--- AVAILABLE DATA Enclosed Below ---

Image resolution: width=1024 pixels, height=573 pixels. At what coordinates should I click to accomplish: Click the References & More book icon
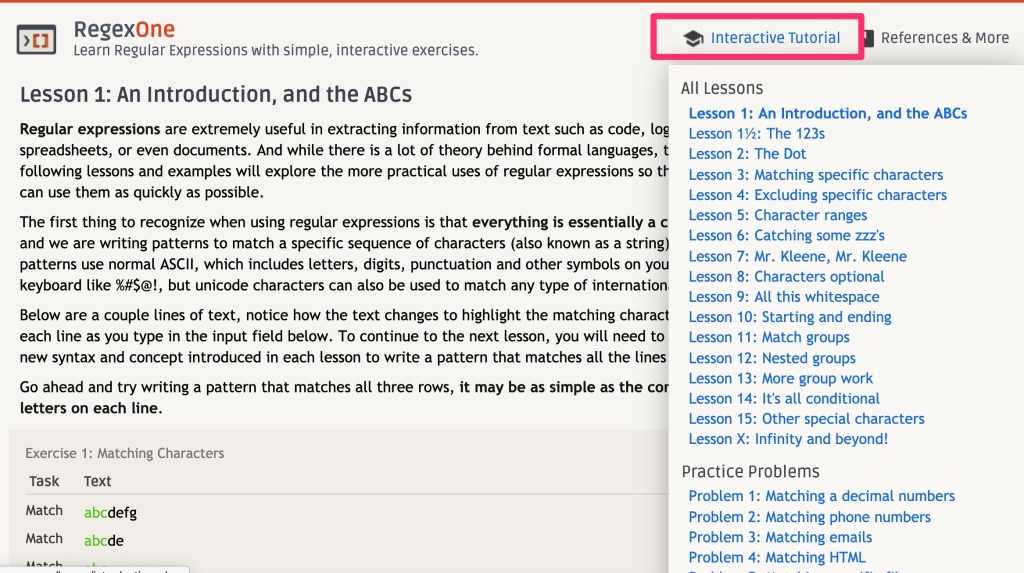[867, 39]
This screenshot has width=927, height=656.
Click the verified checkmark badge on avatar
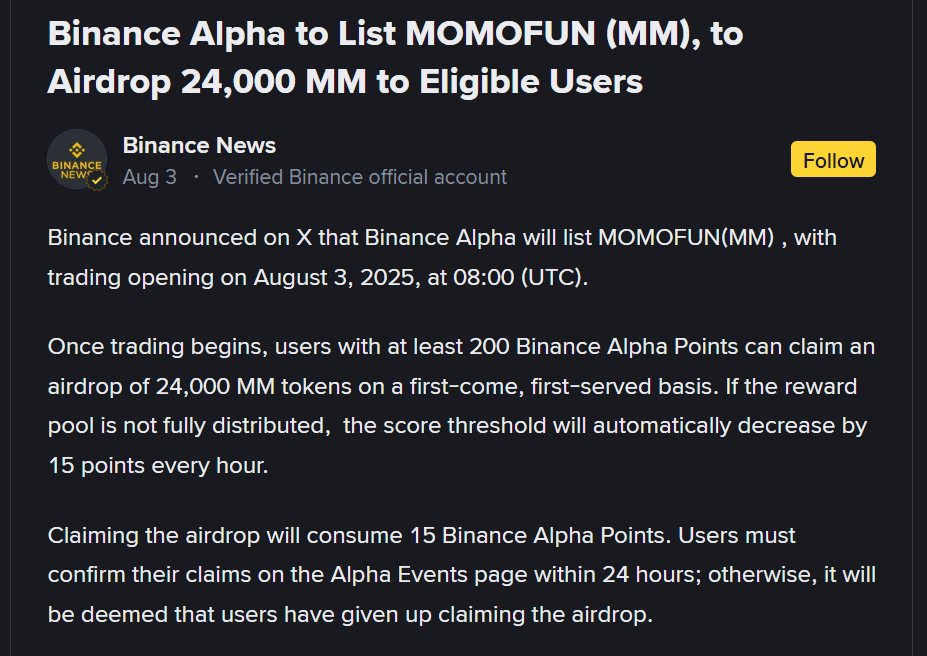coord(97,180)
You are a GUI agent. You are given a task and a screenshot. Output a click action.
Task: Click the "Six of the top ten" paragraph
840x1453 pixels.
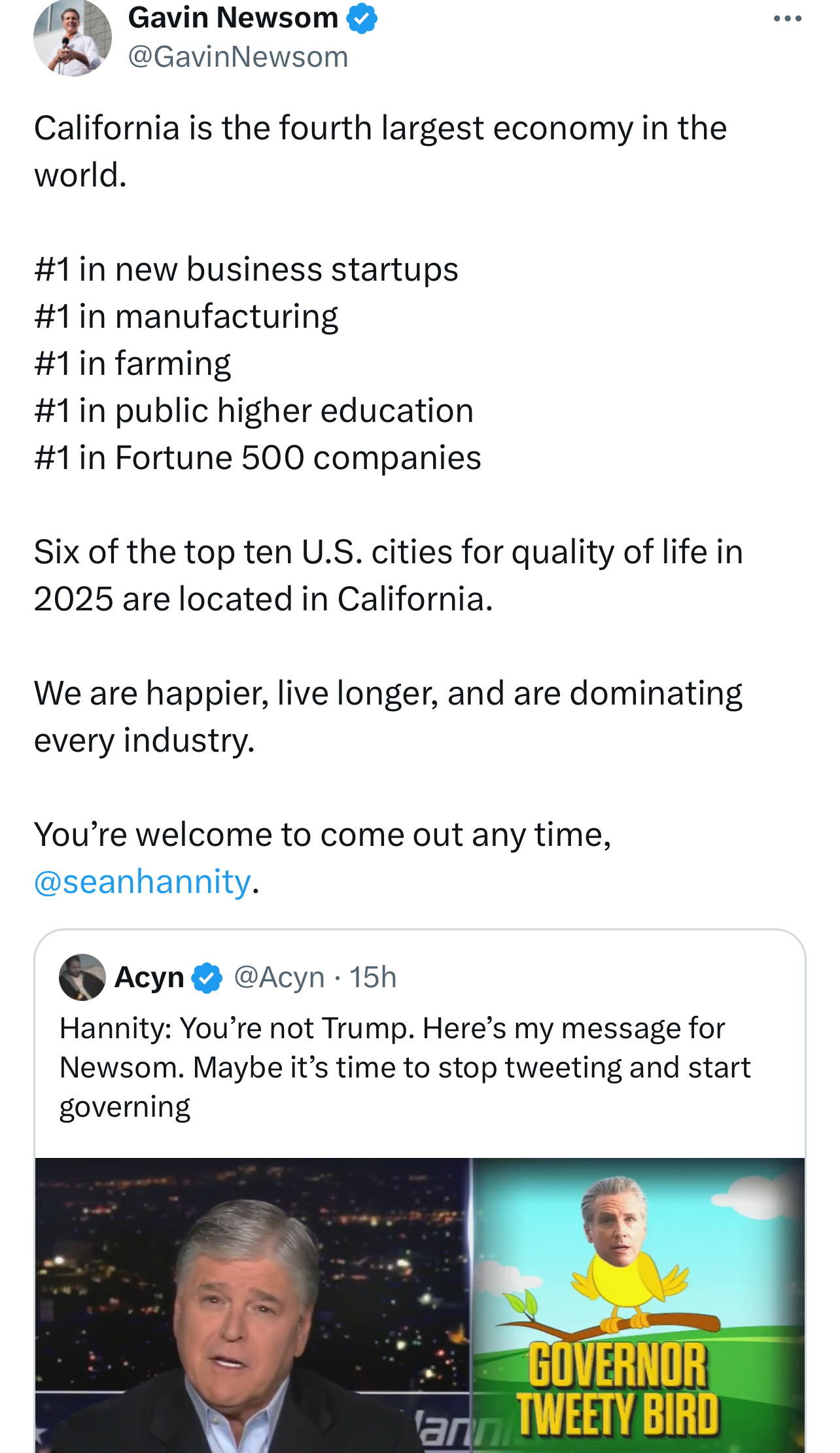[388, 575]
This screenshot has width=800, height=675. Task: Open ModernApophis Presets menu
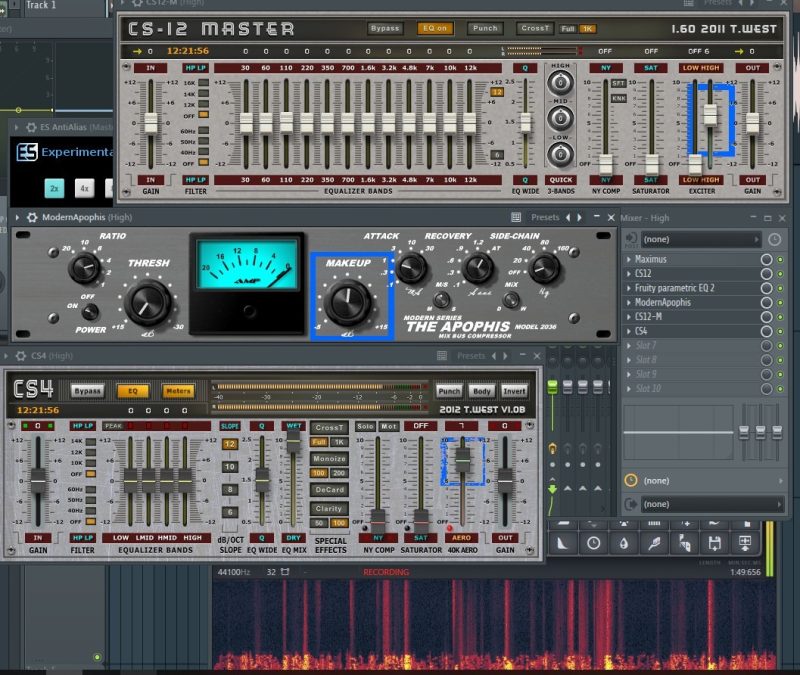pos(545,217)
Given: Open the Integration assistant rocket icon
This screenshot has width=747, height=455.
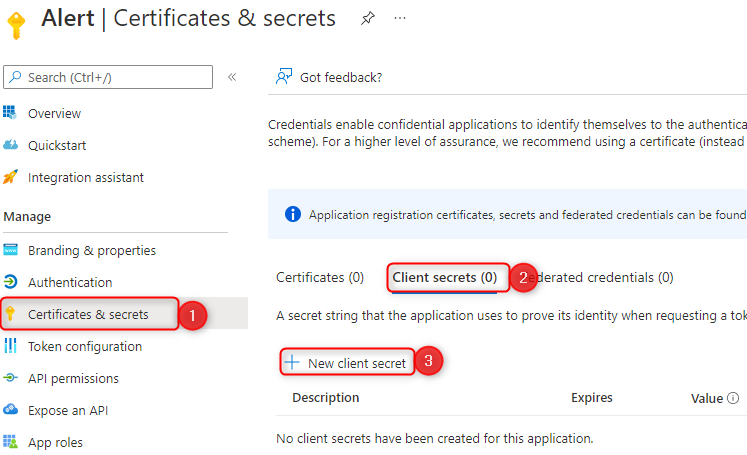Looking at the screenshot, I should pyautogui.click(x=11, y=177).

--- End of Enclosed AVAILABLE DATA ---

## EXERCISE OBJECTIVE
With the images left out, set down each record exactly as it appears.

## EXERCISE SOLUTION
Image resolution: width=1024 pixels, height=573 pixels. At what coordinates should I click to accomplish: Click the References & More book icon
[867, 39]
This screenshot has width=927, height=656.
Click the verified checkmark badge on avatar
coord(97,180)
You are a GUI agent. You are given a task and a screenshot. Output a click action.
Task: Click the "Six of the top ten" paragraph
840x1453 pixels.
[388, 575]
This screenshot has width=800, height=675. Task: Open ModernApophis Presets menu
pos(545,217)
Given: Open the Integration assistant rocket icon
This screenshot has width=747, height=455.
Looking at the screenshot, I should pyautogui.click(x=11, y=177).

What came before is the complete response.